Automated measurement of a well's water level with LoRa transmission, based on ESP32.

A tube is fixed in the fountain with its end below the lowest expected water level. A pump blows air into the tube until it bubbles out of the lower end. Then, the air pressure in the tube will be proportional to the forced-out water column height. The pump must be strong enough for the highest expected water level.
The idea for this principle is taken from this discussion thread.
A one-way valve may be used in the tube to avoid intrusion of dirt and to shorten the required pumping duration to prolong battery life. Then, its placement must ensure that there is no permanent pressure at the sensor which could cause damage over time and also prevents measuring the zero pressure. The pressure loss caused by this valve must be compensated in the calcuation, too.
Pump, valve and pressure sensor can be taken from a cheap blood pressure monitor. An ADS1115 16 bit ADC is used to measure the small sensor voltage of some millivolts. An ESP32 µC controls the measurement procedure and transmits the result.
LoRa module: HopeRF RFM95W, SX1276 compatible, and helix antenna for 868 MHz
Front / Back horizontally flipped over:

Library: ttn-esp32 is really easy to use and should have fewer timing problems on ESP32 than Arduino LMIC, since it is based on ESP-IDF/FreeRTOS tasks. Although it needs ESP-IDF, it can still be used together with the Arduino libs because these are also based on ESP-IDF. A lib_compat_mode = off in platform.ini enables its usage with framework arduino.
Saving and restoring the LoRa state over deep sleep in RTC memory is done by TTNSession.
Byte 0 and 1 contain the water level in millimeter as a 16 bit integer, high byte first. Byte 2 and 3 contain the battery voltage in millivolt as a 16 bit integer, high byte first. These 16 bit integers are encoded as two's complement if negative, which might appear for the water level.
TTN payload format decoder see ttn_decoder.js.
It decodes 03 E0 0F 10 to
{
"batteryVolt": 3.856,
"levelMeter": 0.992
}

Power consumption is critical for battery operation.
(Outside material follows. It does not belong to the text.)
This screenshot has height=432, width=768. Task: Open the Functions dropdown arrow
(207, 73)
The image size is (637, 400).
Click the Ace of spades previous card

The goal is having to access the battery only once a year while the well's level is measured every 5 minutes.
After lots of optimization, power consumption is finally dominated by the pump and the valve, although they are only active for few seconds in each cycle. This active phase has been cut down to the absolute minimum that can still deliver reliable measurements. It might further be improved with a one-way valve in the tube that keeps the air in, but still releases the pressure from the sensor.
To optimize the deep sleep current, an EzSBC ESP32-01 board has been used, which leads to really great 12 µA. This board behaved by far best of all tested ones, see esp32-power-consumption-test. To achieve this low current, the peripheral circuits for measurement and LoRa are supplied by a separate 3.3 V voltage regulator that can be switched on and off by software. Using regular GPIO pins for SPI and the other outputs failed, since they cannot be isolated or pulled low during deep sleep. This lead to considerable leakage currents. However, this is possible for the RTC-powered GPIO pins. The software prepares them for deep sleep by isolating or pulling low (hold). Which pin behaves in which way is not easily obvious.
This is one measurement cycle with LoRa transmission (without join):


Battery life estimation see battery-consumption.ods.
Optimized prototype:

To monitor the remaining battery voltage, it is fed into another free channel of the ADC using a voltage divider. It is powered from the switchable peripherals voltage before the regulator to avoid unnecessary battery drain. The transistor switch causes a voltage loss of 30 to 40 mV which could be (but is not) compensated in the software as well as the resistor deviations.